This is one of Dee Hock’s favourite tricks to play on an audience. “How many of you recognize this?” he asks, holding out his own Visa card. Every hand in the room goes up. “Now,” Hock says, “how many of you can tell me who owns it, where it’s headquartered, how it’s governed, or where to buy shares?” Confused silence. No one has the slightest idea, because no one has ever thought about it.
Dee Hock is the mastermind behind Visa and this book is part autobiography, part introduction to Dee’s thoughts on complexity theory and part social manifesto.
His own personal story is interesting in itself. He worked his way up from a very poor background. His different jobs, his family life, his triumphs and failures make exciting stories, and the book shows how all this shaped his views on organizational theory. Views which are interesting today and were downright radical when he came up with them years ago.
Dee had noticed, that the bureaucracy and tight control in many organizations did not produce good results. It certainly didn’t produce a good working environment for the people in the organization. He tried time and again to improve the way things were done, succeeded every time, and was routinely slapped down for it. “Yes, what you’re doing has worked, results are good, people are happy. But you’re not following The Rules.”
The ultimate vindication of his ideas came with the creation and enormous succes of VISA. The internal structure of VISA is based on Dee’s ideas on chaordic organizations and now links more than 20,000 financial institutions, 14 million merchants and 600 million consumers in 220 countries. Dee came up with the term chaordic after he was introduced to complexity theory. Chaordic systems live on the border of chaos and order, drawing on the best properties of both.

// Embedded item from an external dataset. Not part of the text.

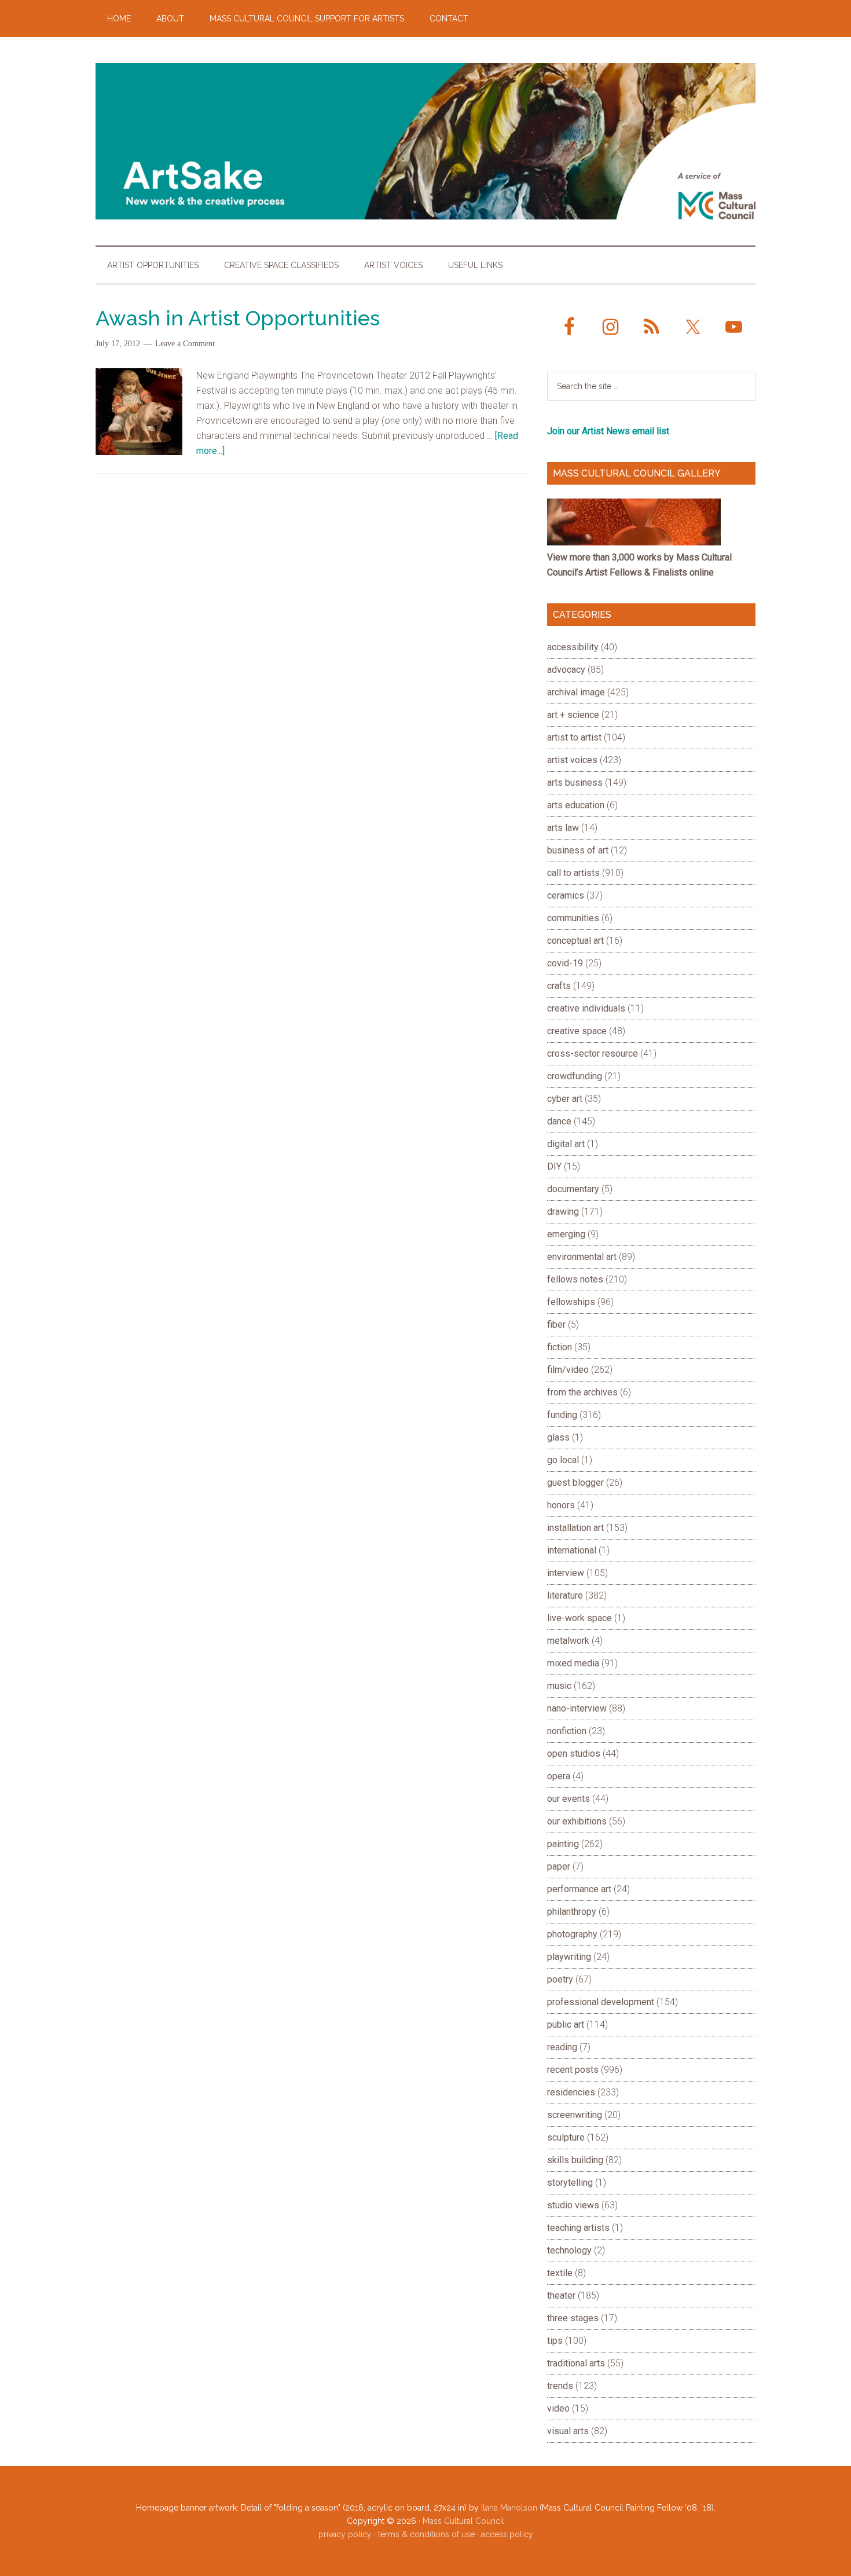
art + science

Finally this book is a manifesto of a new way of organizing human endeavours. Dee writes in the book that:
“We are at that very point in time when a 400-year-old age is dying and another is struggling to be born — a shifting of culture, science, society, and institutions enormously greater than the world has ever experienced. Ahead, the possibility of the regeneration of individuality, liberty, community, and ethics such as the world has never known, and a harmony with nature, with one another, and with the divine intelligence such as the world has never dreamed.”
When I read the book, I was inspired by both the man and the ideas. Dee Hock has held on to a desire to be true to his beliefs, and to do good. He has created tremendous results. And his ideas on chaordic organizations are extremely interesting.
This is a great book from a great man. Read it! Read it! Read it! Read it! Read it! Read it!